## Start Document text

Figure 1. Pressure distribution Prediction.
From Figure 1, the simulation results indicate a pressure increase from the initial reservoir pressure of 200 bar near the injection well to approximately 212 bar, while the pressure near the production well remains around 185 bar. The PINN predictions closely match these values, with 211.8 bar near the injector and 184.6 bar near the producer.
The result shows that the PINN model successfully captures both spatial and temporal variations of the reservoir pressure. The mean absolute error of 0.42 bar and a root mean square error of 0.58 bar indicate a strong agreement with the numerical simulation. High-permeability zones, ranging between 800–1200 mD, show faster pressure dissipation and smoother gradients, whereas low-permeability zones, between 50–200 mD, display steeper pressure gradients and delayed propagation. This confirms that embedding Darcy’s law into the PINN framework allows physically consistent pressure predictions across heterogeneous formations. The results also show that the model can accurately track the evolution of the pressure front over time, supporting its suitability for field-scale reservoir management.
4.2. Polymer Concentration Transport
Figure 2 shows the polymer concentration front at t = 100 days, comparing simulation results with PINN predictions.
Figure 2. Polymer Concentration Transport.
The simulation indicates that the polymer front advances approximately 420–480 meters from the injection well in high-permeability zones, while reaching only 250–300 meters in low-permeability regions. The PINN model predictions closely follow this behavior, with the front traveling 422–478 meters in high-permeability zones and 248–302 meters in low-permeability zones. The result shows that the PINN accurately captures preferential flow behavior and dispersion effects within the reservoir. At t = 200 days, peak polymer concentration near the injector reaches 0.95–1.0 kg/m³, mid-reservoir concentration is around 0.46–0.64 kg/m³, and near the producer, it is 0.21–0.34 kg/m³, showing a smooth propagation pattern consistent with simulation results. These results confirm that the PINN framework effectively enforces mass conservation, accounts for heterogeneity, and can reliably predict polymer transport dynamics in complex reservoirs.
4.3. Oil Recovery Performance
Figure 3 illustrates cumulative oil recovery over time for both simulation and PINN-optimized cases.
Figure 3. Cumulative Oil Recovery Over Time.
The numerical simulation shows a final recovery factor of 52% OOIP for the base case without optimization. The PINN-optimized case achieves 60–67% OOIP, representing an incremental recovery improvement of 12–15%. During early-time operation (0–100 days), both methods show similar recovery trends. From mid-time (100–200 days), the PINN optimization begins to outperform the simulation as improved mobility control and reduced water channeling enhance sweep efficiency. At late-time (>200 days), the optimized PINN framework demonstrates a significant advantage in oil recovery, especially in low-permeability zones. These results illustrate that PINN not only reproduces numerical simulation outcomes but also provides a practical tool for real-time production optimization.

## End Document text

Objectives:
1. Say whether each statement agrees with the reservoir modeling text above. For each one, answer yes or no and quote the deciding words. (a) The PINN predicted 211.8 bar near the injection well. (b) Low-permeability zones show faster pressure dissipation than high-permeability zones. (c) The base case without optimization reaches a final recovery factor of 60% OOIP.
2. Rewrite the paragraph of the reservoir modeling text that begins "The simulation indicates that the polymer front advances" as a bulleted list, keeping its main facts.
3. Carry on the reservoir modeling text, picking up right after its final sentence.

## Start Provided data

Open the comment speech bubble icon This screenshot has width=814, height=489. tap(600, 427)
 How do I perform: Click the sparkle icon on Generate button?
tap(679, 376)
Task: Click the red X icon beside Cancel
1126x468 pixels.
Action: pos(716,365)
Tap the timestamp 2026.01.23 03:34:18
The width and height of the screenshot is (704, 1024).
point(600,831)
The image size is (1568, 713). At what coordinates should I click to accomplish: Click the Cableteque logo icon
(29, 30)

## End Provided data
## Start Provided data

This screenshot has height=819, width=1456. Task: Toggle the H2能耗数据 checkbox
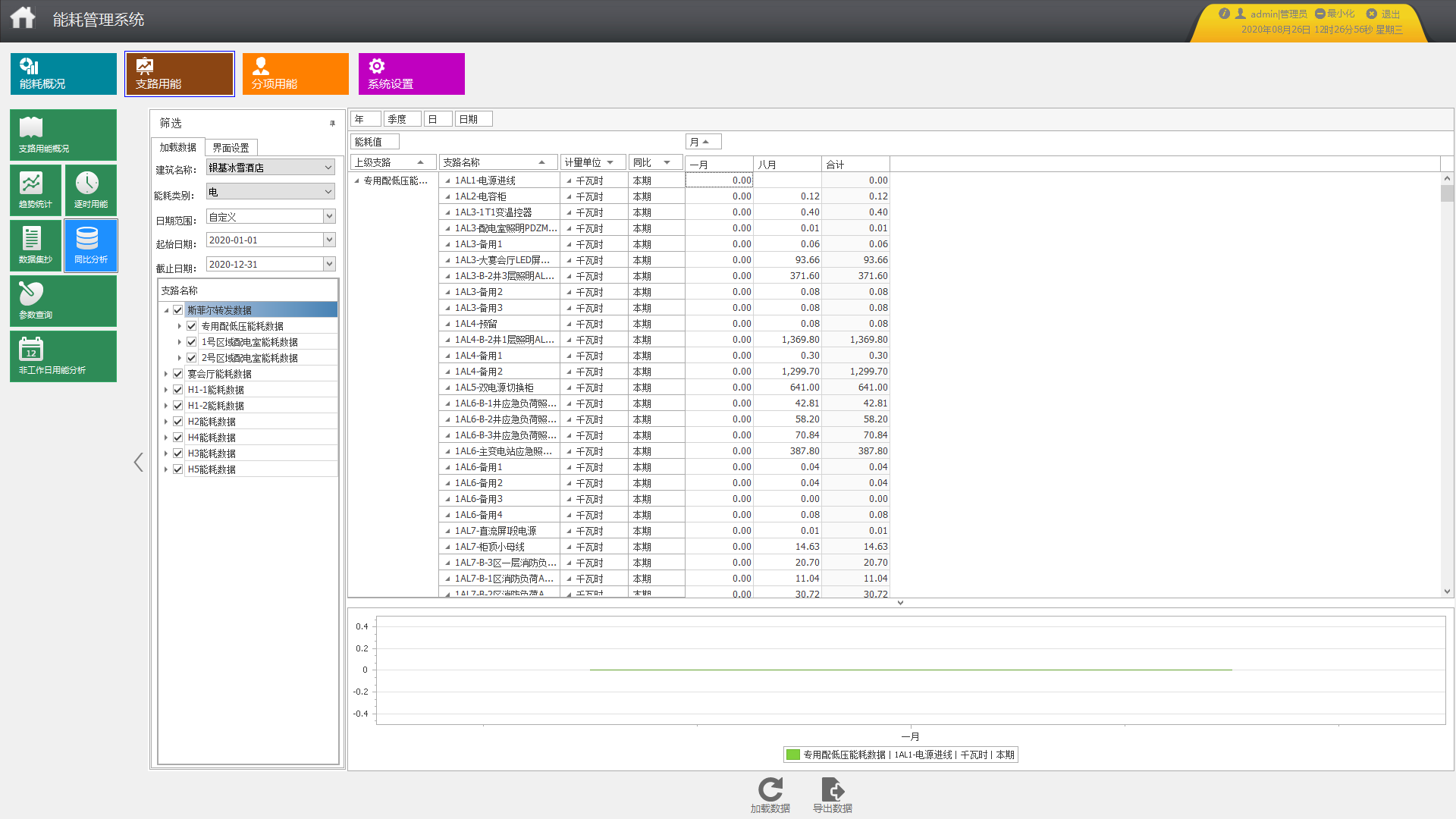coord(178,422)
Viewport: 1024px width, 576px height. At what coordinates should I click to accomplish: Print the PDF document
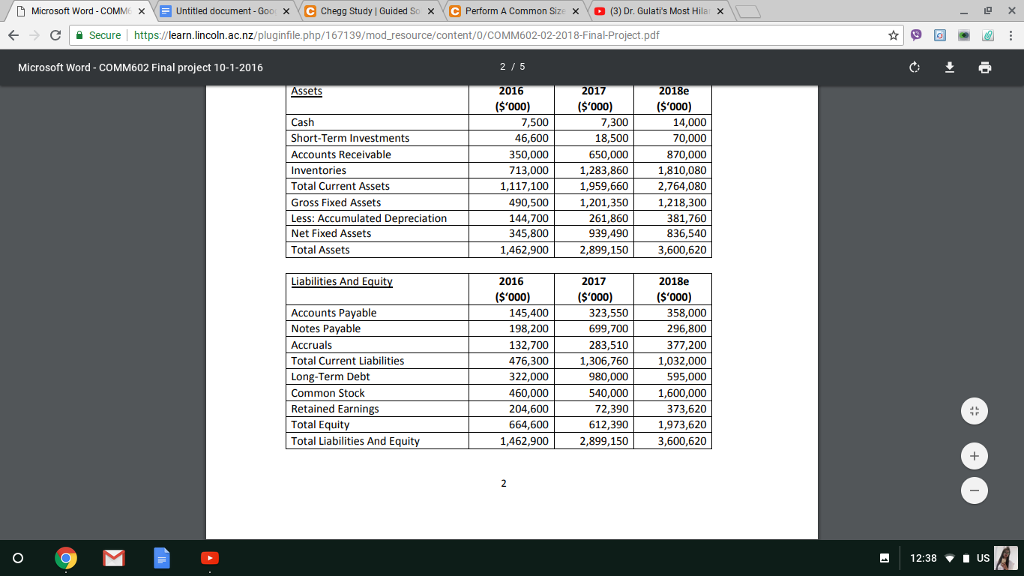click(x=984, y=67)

## End Provided data
## Start Provided data

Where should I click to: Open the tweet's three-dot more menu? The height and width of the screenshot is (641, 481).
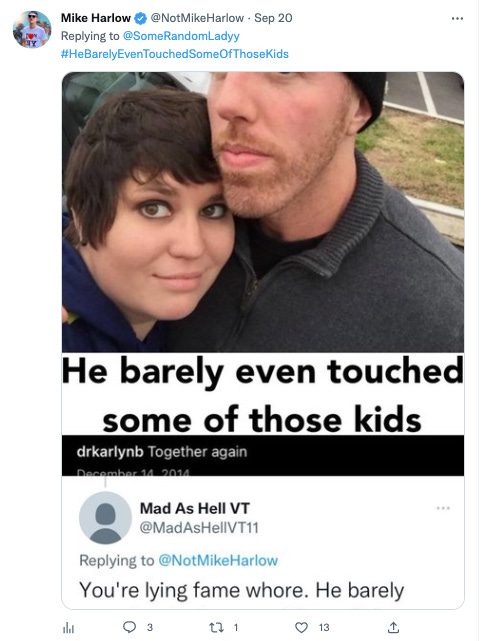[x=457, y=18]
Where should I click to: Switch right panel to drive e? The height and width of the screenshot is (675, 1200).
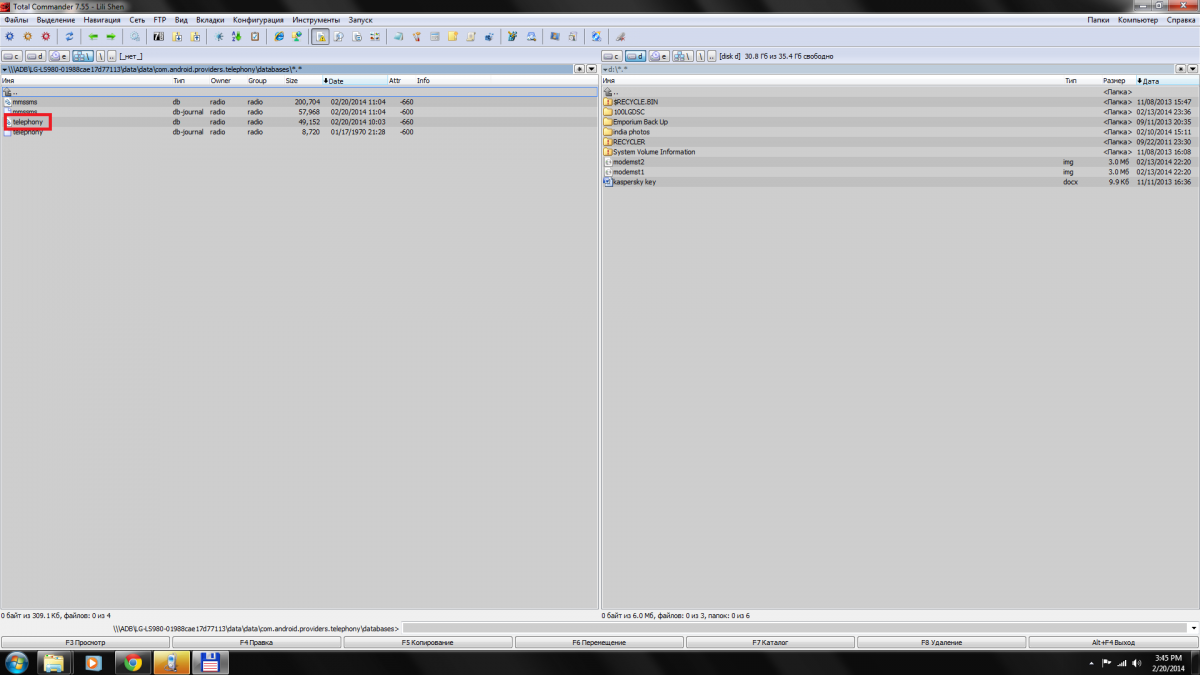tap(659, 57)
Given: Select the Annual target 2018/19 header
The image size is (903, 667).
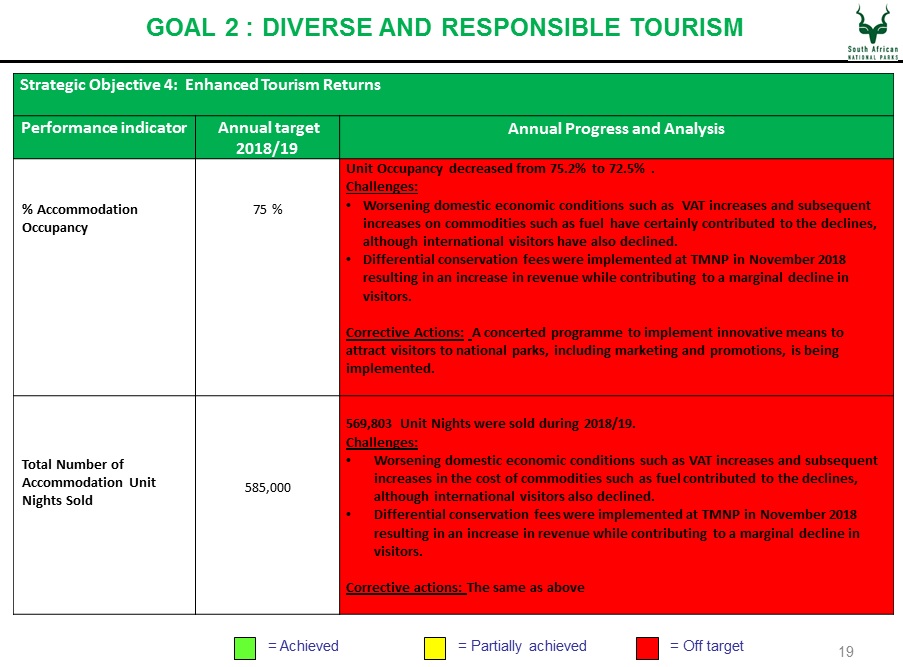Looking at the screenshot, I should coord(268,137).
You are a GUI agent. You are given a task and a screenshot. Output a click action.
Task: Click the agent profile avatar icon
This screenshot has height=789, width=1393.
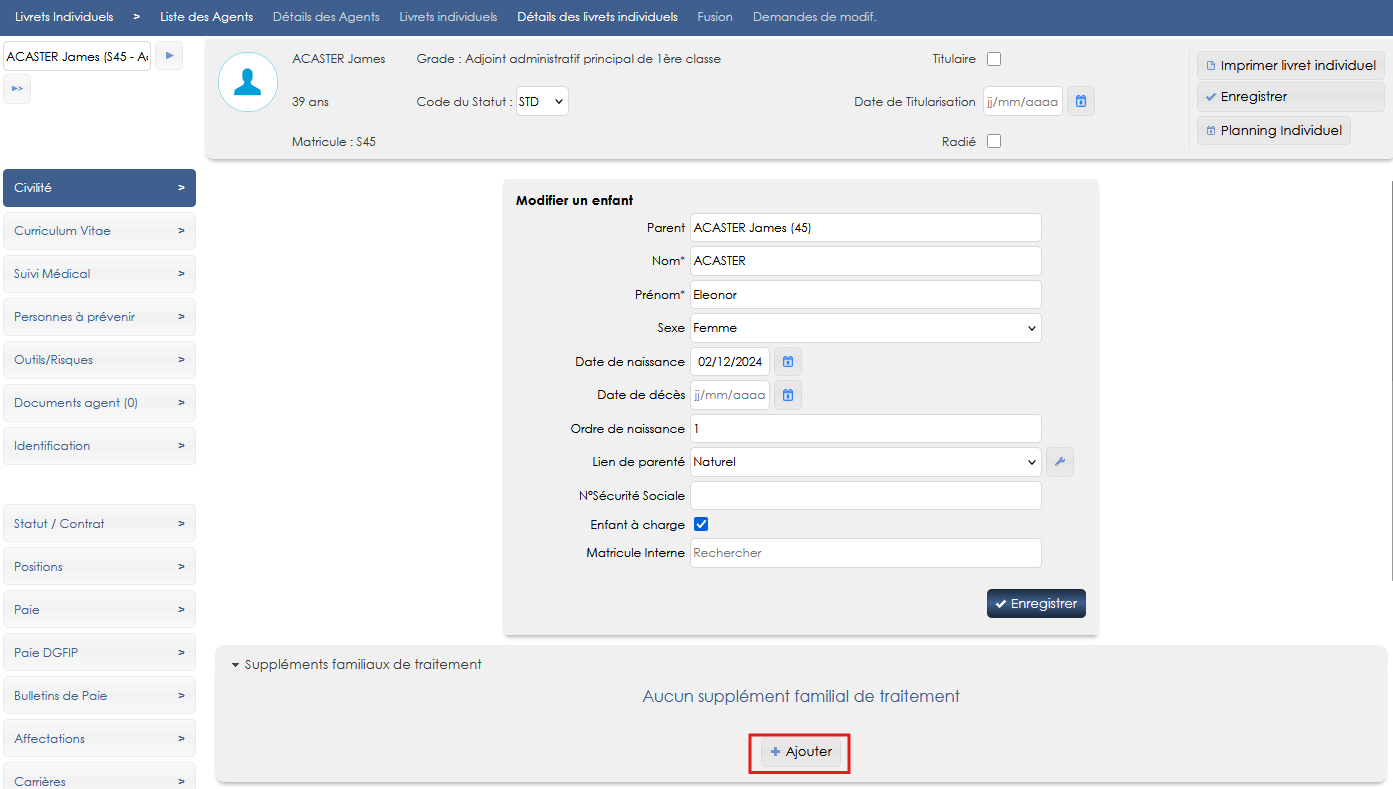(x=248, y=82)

## End Provided data

Results for the exercise:
1.
(a) Yes: "with 211.8 bar near the injector"
(b) No: "whereas low-permeability zones, between 50–200 mD, display steeper pressure gradients and delayed propagation"
(c) No: "The numerical simulation shows a final recovery factor of 52% OOIP for the base case without optimization."

2.
- Simulated polymer front: about 420–480 m from the injector in high-permeability zones and 250–300 m in low-permeability regions.
- PINN-predicted front: 422–478 m in high-permeability zones and 248–302 m in low-permeability zones.
- The PINN captures preferential flow behavior and dispersion effects.
- At t = 200 days, polymer concentration is 0.95–1.0 kg/m³ near the injector, about 0.46–0.64 kg/m³ mid-reservoir, and 0.21–0.34 kg/m³ near the producer. This smooth propagation matches the simulation.
- The PINN enforces mass conservation, accounts for heterogeneity, and reliably predicts polymer transport in complex reservoirs.

3.
4.4. Effect of Reservoir Heterogeneity
Figure 4 compares the effects of low, moderate, and high reservoir heterogeneity on oil recovery.
Figure 4. Effect of Reservoir Heterogeneity on Recovery.
The numerical simulation indicates final recoveries of approximately 54% OOIP for low heterogeneity, 50% for moderate, and 48% for high heterogeneity. PINN predictions show slightly higher recoveries of 55%, 57%, and 63%, respectively. As heterogeneity increases, conventional simulation results show reduced recovery due to uneven sweep patterns and delayed pressure propagation in low-permeability zones. In contrast, the PINN framework adapts to spatial variations in permeability, improving sweep efficiency and enhancing recovery in highly heterogeneous reservoirs. This demonstrates the robustness of the PINN model and its ability to maintain accuracy under varying geological complexities.
4.5. Real-Time Injection Optimization
Figure 5 shows the effect of dynamic injection rate optimization on polymer front propagation.
Figure 5. Polymer Front Propagation Under Real-Time Injection Optimization.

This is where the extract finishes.